Вот что должен был решить царь, когда к нему, успевшему в побеге от варяга достигнуть Витебска, привезли Кочубея, Искру и нескольких других украинцев с неожиданною вестью: гетман с Малороссиею передаётся на сторону Карла!.. Перо хрустнуло в руке Петра, начавшей было писать какой-то указ с любимого царём «понеже», в тот момент, когда ему принесли весть об измене Мазепы; а в глазах тут же находившегося Павлуши Ягужинского Головкин, Гаврило Иванович, принёсший царю эти вести о Мазепе и Кочубее, при имени последнего заметил что-то необычайное, по как будто бы радость...
Царь ни за что не хотел верить, чтобы Мазепа изменил ему. Уже не раз на него доносили по злобе или по зависти, и всякий раз оказывалось, что доносы были ложны. Так, не подтвердился ещё почти двадцать лет назад донос некоего инока Соломона, подосланного врагами Мазепы с изветом, будто бы гетман хочет отдать Малороссию Польше, и царь выдал доносчика головою Мазепе же. Так, оказался ложным донос в форме подмётного письма на «злого» и «прелестного» Мазепу, письма по-видимому, сочинённого родственниками бывшего гетмана Самойловича, гадячским полковником Самойловичем, князем Юрием Четвертинскнм, полковником Дмитрашкою Райчею и Леонтием Полуботком; и этих Пётр выдал головою своему любимцу-гетману, как и инока, Соломона. Того же самого ожидал царь и от доноса Кочубея; но при всём том велел Головкину расследовать это дело тщательнее, «по розыску». Это уже пахло застенком...
И Гаврило Иванович работает над этим делом день, другой, третий, работает неделю, другую... Работает с ним и Павлуша Ягужинский, которому царь велел приучаться к «сыскным делам», узнав верность его глаза, его необыкновенную смётку и находчивость, такую находчивость, подмеченную им только в евреях, что он, кажется, и в пуде пороха нашёл бы маковое зерно. Впрочем, Павлуша давно уже не Павлуша, а Павел Иванович: ему пошёл двадцать четвёртый год, хотя Головкин доселе никак не может привыкнуть к этому: всё зовёт его Павлушею.

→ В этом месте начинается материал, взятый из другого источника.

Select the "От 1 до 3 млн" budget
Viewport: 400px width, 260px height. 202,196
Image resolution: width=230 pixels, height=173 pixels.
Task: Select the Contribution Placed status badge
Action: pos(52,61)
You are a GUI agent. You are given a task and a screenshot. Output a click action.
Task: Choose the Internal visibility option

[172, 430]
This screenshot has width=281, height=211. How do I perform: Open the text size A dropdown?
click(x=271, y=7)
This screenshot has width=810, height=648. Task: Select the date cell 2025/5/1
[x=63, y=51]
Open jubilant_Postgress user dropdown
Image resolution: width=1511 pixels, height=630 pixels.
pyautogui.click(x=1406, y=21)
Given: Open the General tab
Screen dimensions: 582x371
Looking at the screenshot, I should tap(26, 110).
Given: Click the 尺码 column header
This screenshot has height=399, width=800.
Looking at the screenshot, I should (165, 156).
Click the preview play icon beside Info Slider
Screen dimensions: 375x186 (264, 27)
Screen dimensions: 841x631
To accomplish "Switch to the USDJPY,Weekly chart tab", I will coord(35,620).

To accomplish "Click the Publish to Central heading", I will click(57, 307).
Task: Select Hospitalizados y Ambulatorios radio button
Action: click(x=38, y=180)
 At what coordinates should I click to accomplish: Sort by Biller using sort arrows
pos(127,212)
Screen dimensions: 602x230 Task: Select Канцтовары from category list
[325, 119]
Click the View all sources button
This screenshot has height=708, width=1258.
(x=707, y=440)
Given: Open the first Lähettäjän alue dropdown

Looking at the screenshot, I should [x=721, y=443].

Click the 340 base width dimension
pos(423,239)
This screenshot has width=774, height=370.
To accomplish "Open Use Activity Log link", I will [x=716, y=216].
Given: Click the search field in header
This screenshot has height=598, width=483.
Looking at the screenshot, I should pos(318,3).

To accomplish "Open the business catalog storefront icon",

Вот и теперь в Витебске, в главной походной квартире паря, сидя в просторной комнате, у стола, заваленного бумагами, молодой Ягужинский перебирает какие-то письма, приложенные к показаниям Кочубея. А сам Гаврило Иванович «на розыске», пытает доносителей... Лицо Ягужинского такое печальное. Нет-нет да и откинется от стола его красивая голова с бледным лицом и чёрными, ласково-грустными глазами, и на этом лице выражается не то тоска, не то физическая боль... Он, кажется, прислушивается к чему-то, хотя ничего не слышно, кроме им же производимого шороха бумаги. Но ему как будто слышится стон, долгий-долгий такой, какой — он это слышал уже — пытаемые издают на дыбе или на «виске». Ведь пытают его, отца той, в цветах, кораллах и дивной зелени диканькинского сада, которой вот уже пять лет не может забыть Павлуша: пытают Кочубея, отца Мотрёньки...
«Мотря» — имя, которого Павлуша не встречал во всей России... Где она теперь, бедненькая? Что с нею? Тогда ей было пятнадцать лет, а теперь уж двадцать... Помнит ли она Павлушу, как он плакал у них в саду, уткнувшись носом в траву? Нет! Где помнить! Может быть, она давно уж замужем...
Вдруг глаза Ягужинского с немым удивлением остановились на бумаге, что лежала перед ним в кипе других бумаг. Что это такое? Глаза его расширились... Он схватил бумагу, руки дрожат... Это её имя, имя Мотрёньки; но кто ей пишет и что?
«Моё сердце коханое, Мотрёнько, — жадно читает Ягужинский. — Сама знаешь, як я сердечно, шалене люблю вашу милость...»
— Люблю... «шалене»: безумно что ли это значит, чёрт бы его побрал! — шепчет Ягужинский, скрипя зубами от злости. — Кто это... дьяволов сын, ну...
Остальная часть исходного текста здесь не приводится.